#### Kutipan Teks
#1
“ Pake
aja motor gw ka, gampang ko, asal hati-hati aja, lo kan belum ada lisensinya” P,
temanku yang bertubuh subur tapi sangat lincah itu menyerahkan kunci motornya
padaku
“ Yakin
lo mau minjemin ke gw? Gw gak bisa naik motor, gw belum pernah praktek, teori
sih jago.
”. Sedikit aku berbohong karena aku agak sangsi juga sih dengan
kemampuan sendiri, padahal aku belajar motor sejak kelas 3 SMP, tapi belum
pernah diasah lagi sejak terakhir memutuskan berhenti mengendarai motor akibat
mencelakai orang. Kejadian traumatik itu sekitar akhir kelas 2 SMA.
“ Iyaa,
kapan lagi lo belajar kalo gak sekarang.. Tapi mending lo belajar sendiri, gw
gak terlalu ahli menuntun orang sukses naik motor.” P meyakinkan.
Huwaah,
selama empat tahun kuliah, ini pertama kalinya aku memegang kembali stang
motor. Kalau bukan karena lokasi praktik keperawatan komunitas itu agak jauh
dari jalan raya, satu-satunya temanku yang bawa motor dalam kelompok harus
sendirian mengendarai, tidak ada teman untuk bergantian kesana kemari, rasanya
mustahil aku kembali di balik stang motor.
########
**Daftar Tugas**:
• A. Skalakan ulang bagian data dari baris yang memuat "1456x837 pixels." sampai akhir data, kedua ujungnya termasuk, dengan menulis ulang baris-baris itu beserta permintaannya dan mengalikan setiap koordinat dalam jawaban dengan 0,95, lalu membulatkannya ke bilangan bulat terdekat (nilai setengah dibulatkan ke atas). Gambar tidak perlu disertakan dalam jawaban.
• B. Teruskan kutipan tentang belajar naik motor itu, mulai setelah kalimat terakhirnya.
Data berikut sama sekali tidak berhubungan dengan kutipan tentang belajar naik motor tersebut.
#### Data Tugas
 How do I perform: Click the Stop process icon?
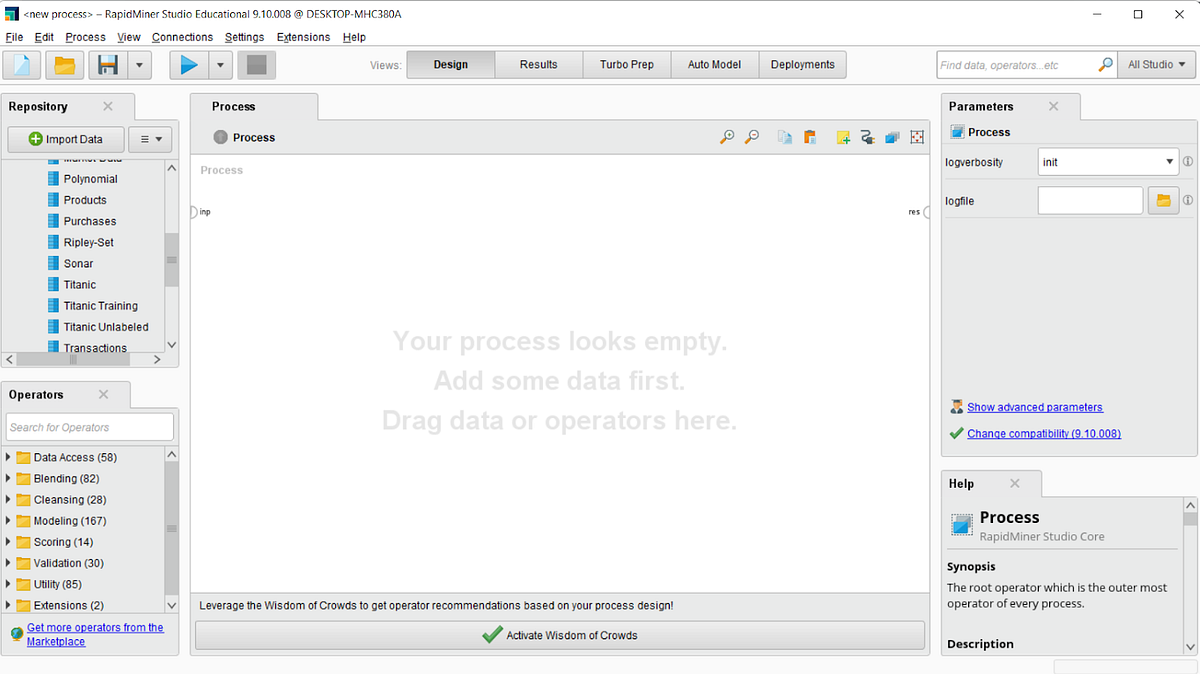coord(256,64)
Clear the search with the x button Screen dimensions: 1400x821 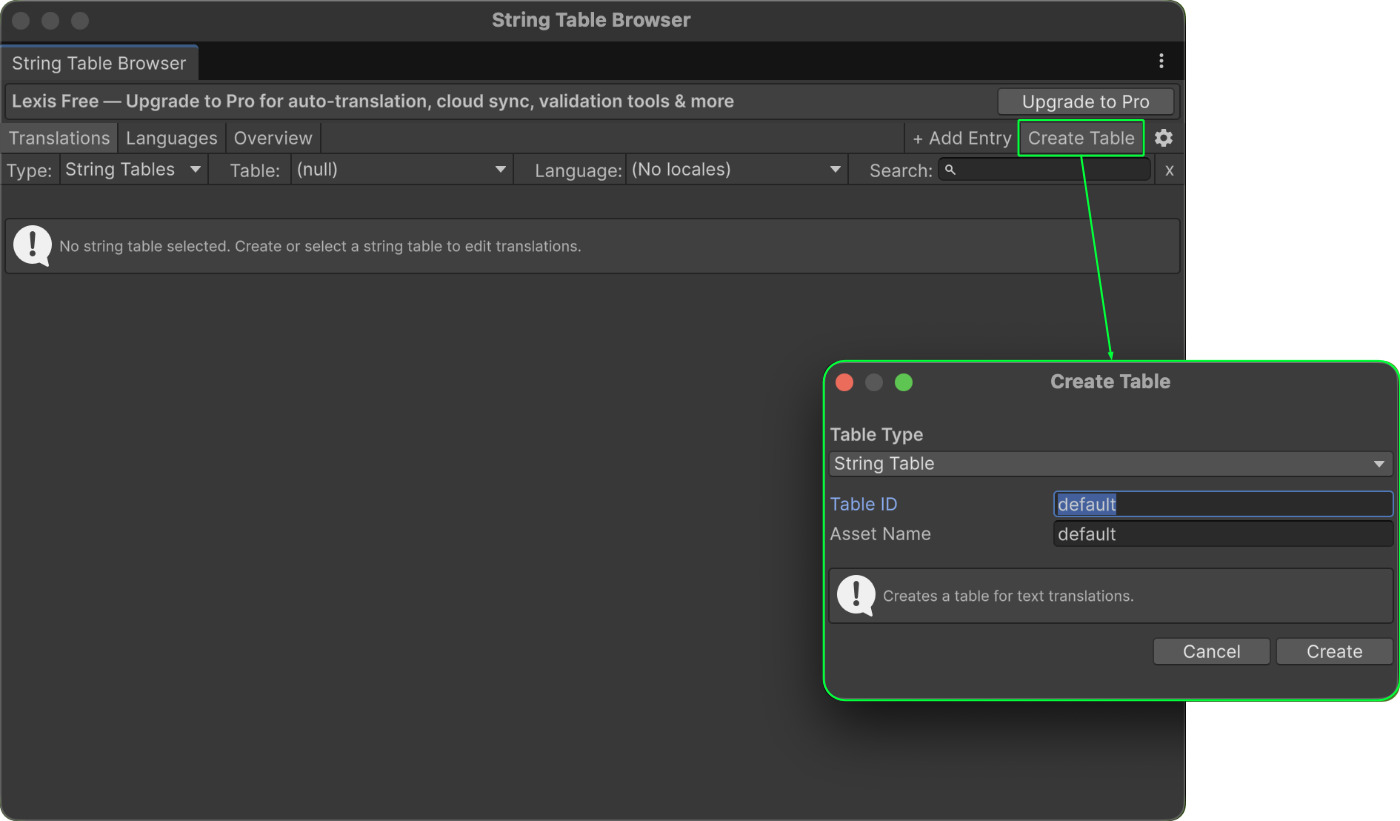(1168, 170)
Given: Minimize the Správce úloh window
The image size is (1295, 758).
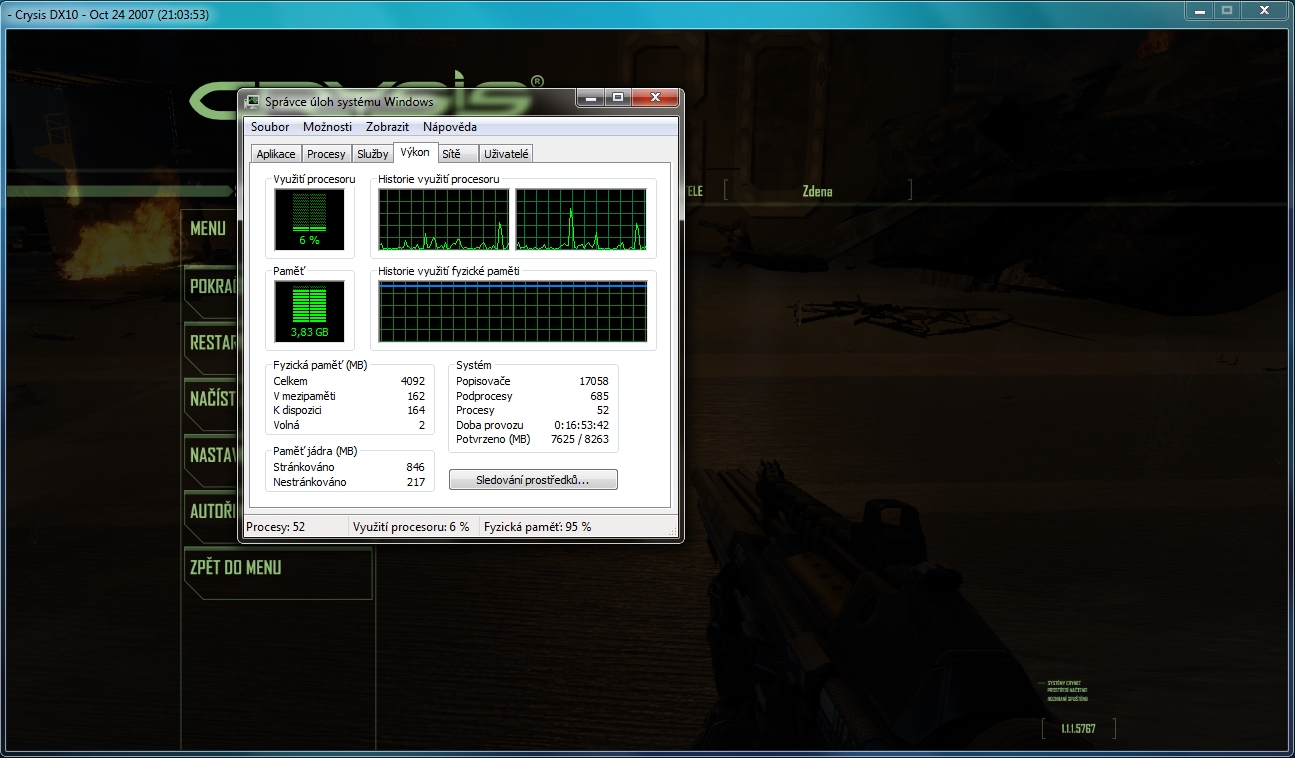Looking at the screenshot, I should tap(591, 98).
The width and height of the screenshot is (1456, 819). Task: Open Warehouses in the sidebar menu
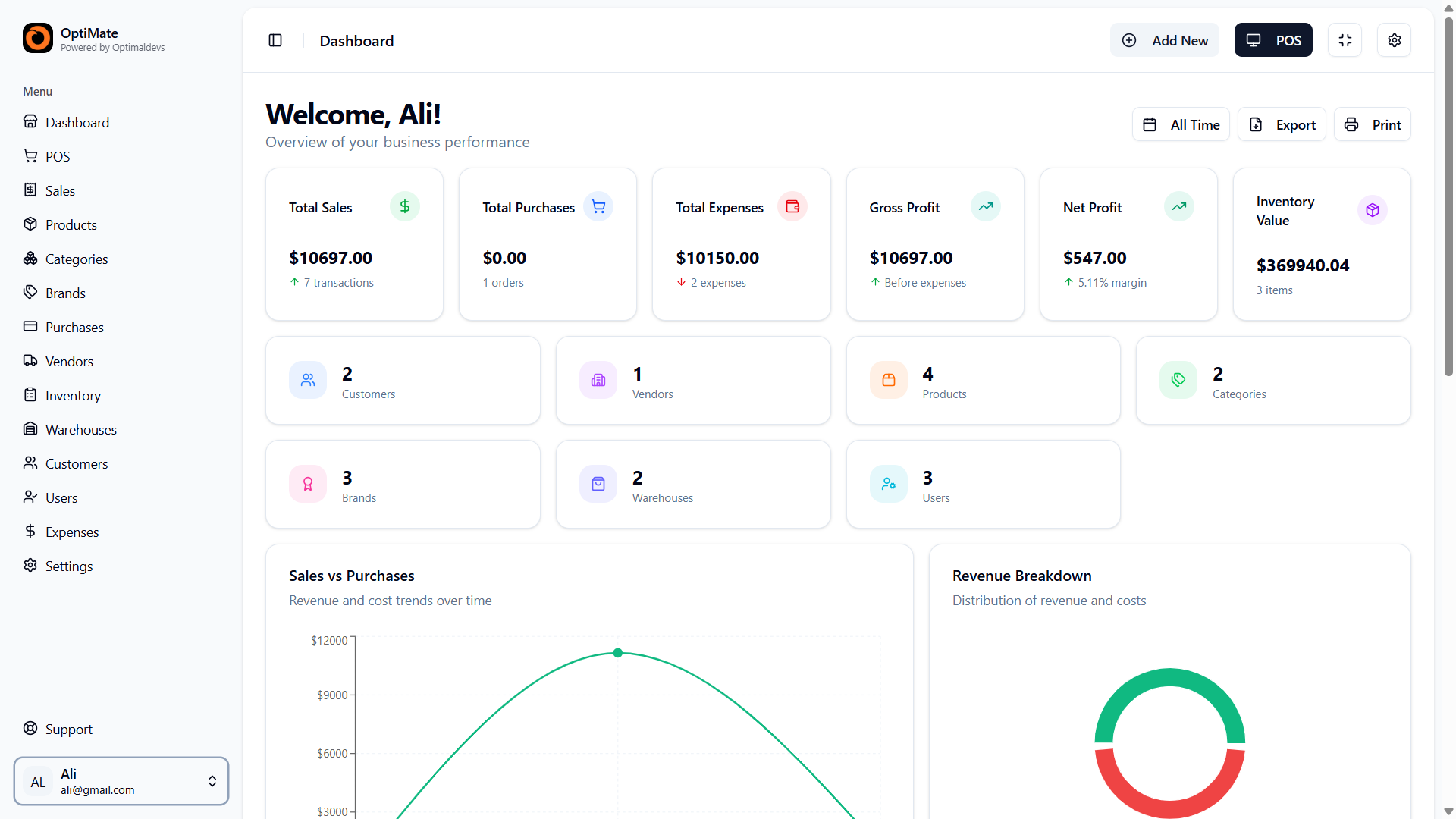[x=80, y=429]
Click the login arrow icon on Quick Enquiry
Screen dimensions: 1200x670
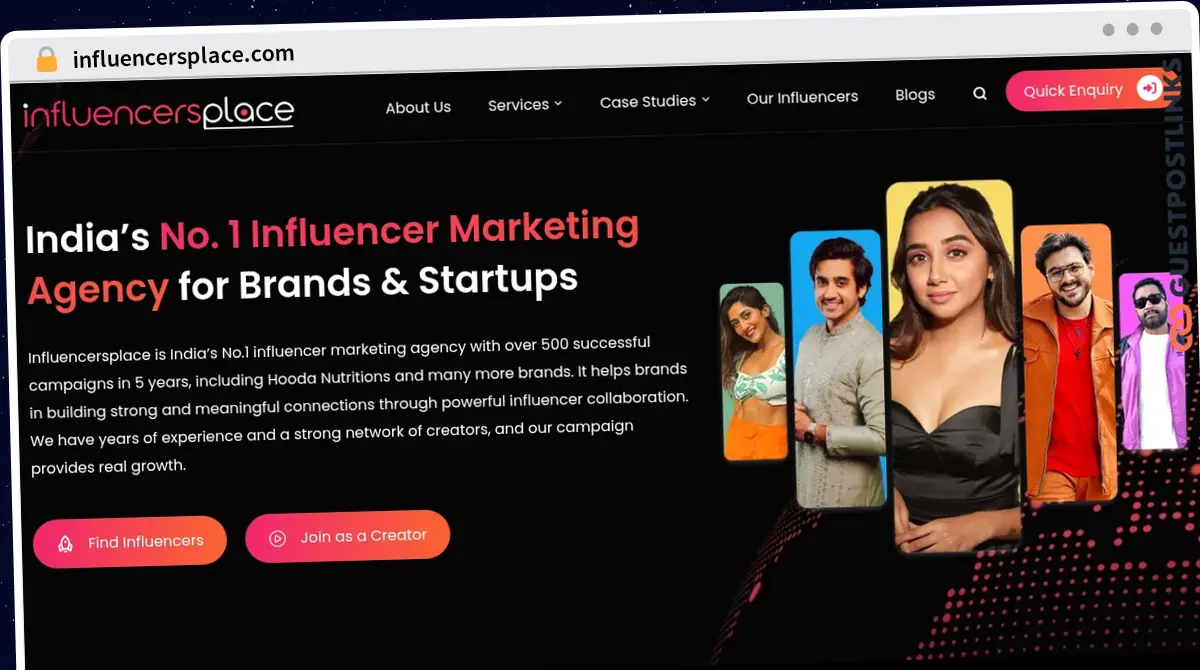tap(1150, 88)
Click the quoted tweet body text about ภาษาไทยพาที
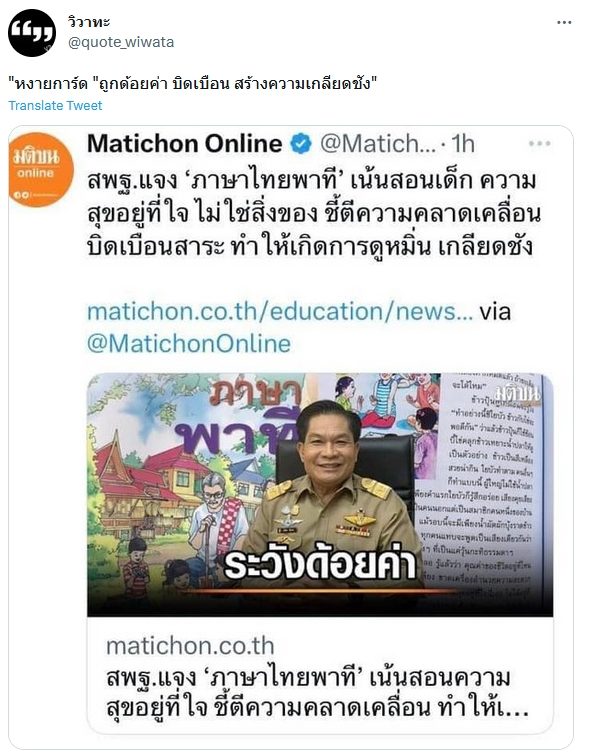This screenshot has width=589, height=755. point(314,214)
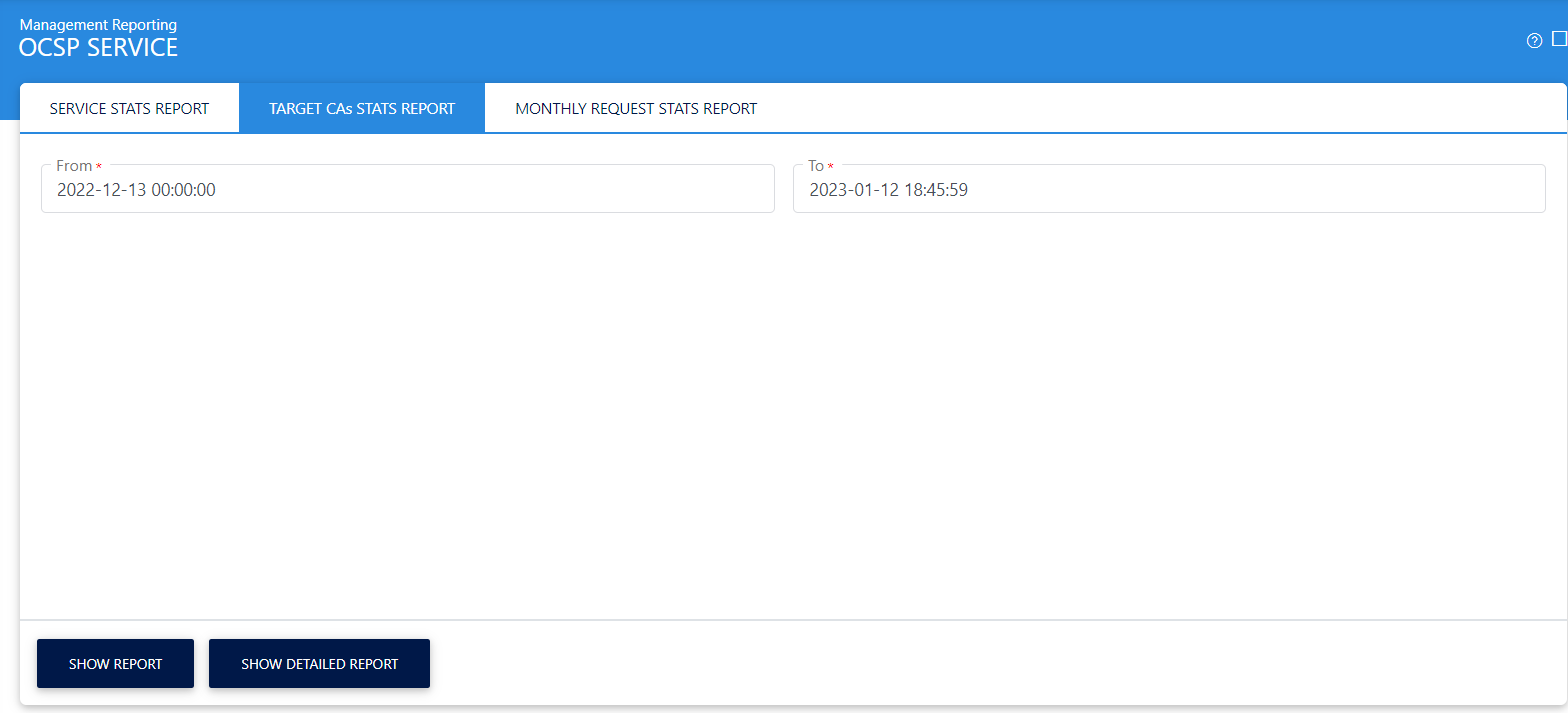
Task: Click the To field label
Action: coord(816,166)
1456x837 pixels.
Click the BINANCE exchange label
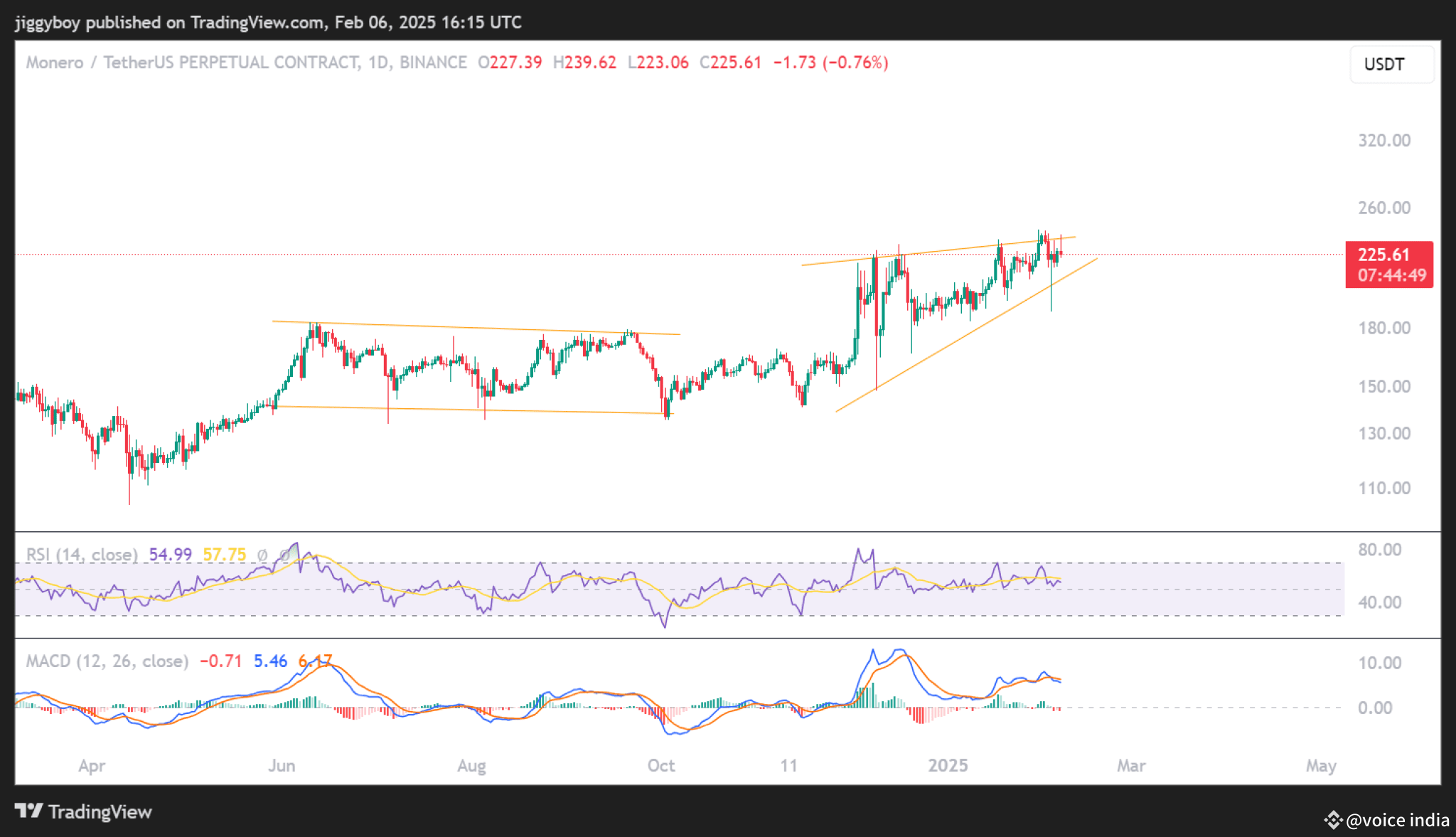pyautogui.click(x=433, y=63)
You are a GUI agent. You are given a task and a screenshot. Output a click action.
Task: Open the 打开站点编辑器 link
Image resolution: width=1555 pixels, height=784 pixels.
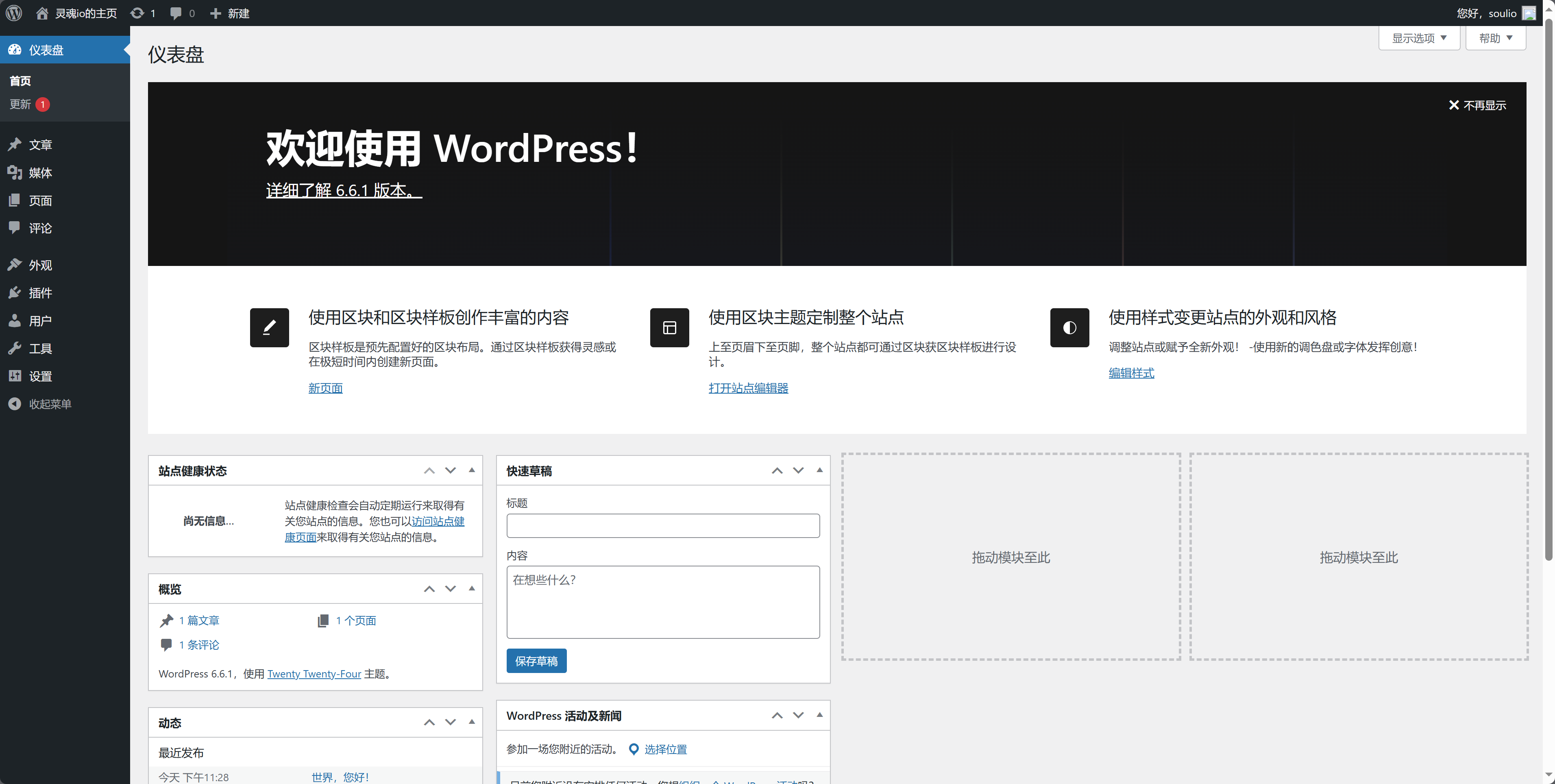pos(748,388)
########
**Jawaban Tiap Tugas**:
• A.
1456x837 pixels.
Click the BINANCE exchange label
pyautogui.click(x=411, y=60)
You are a GUI agent. You are given a task and a screenshot. Output a click action.
Task: Open the 打开站点编辑器 link
Image resolution: width=1555 pixels, height=784 pixels.
pos(711,369)

• B.
Berbekal
tekad untuk mengurangi kerepotannya menjadi humas kelompok praktik yang
tugasnya mengunjungi rumah para kader, tokoh masyarakat dengan lokasi berjauhan
dari posko kelompok kami, menjemput dosen-dosen yang hendak memberikan
bimbingan di posko kami, aku mencoba memunculkan kembali kenekatanku dengan
dunia motor. Toh dulu, kejadian traumatik itu bukan karena tidak lancar menghafal
step by step cara menghidupkan mesin motor, melainkan karena aksi kebut-kebutan
di jalan raya. Jadi kalau bawa motor di lokasi se-aman Kelurahan Pasir Gunung
Selatan, insya Allah 2-3 hari aku sudah lancar lagi.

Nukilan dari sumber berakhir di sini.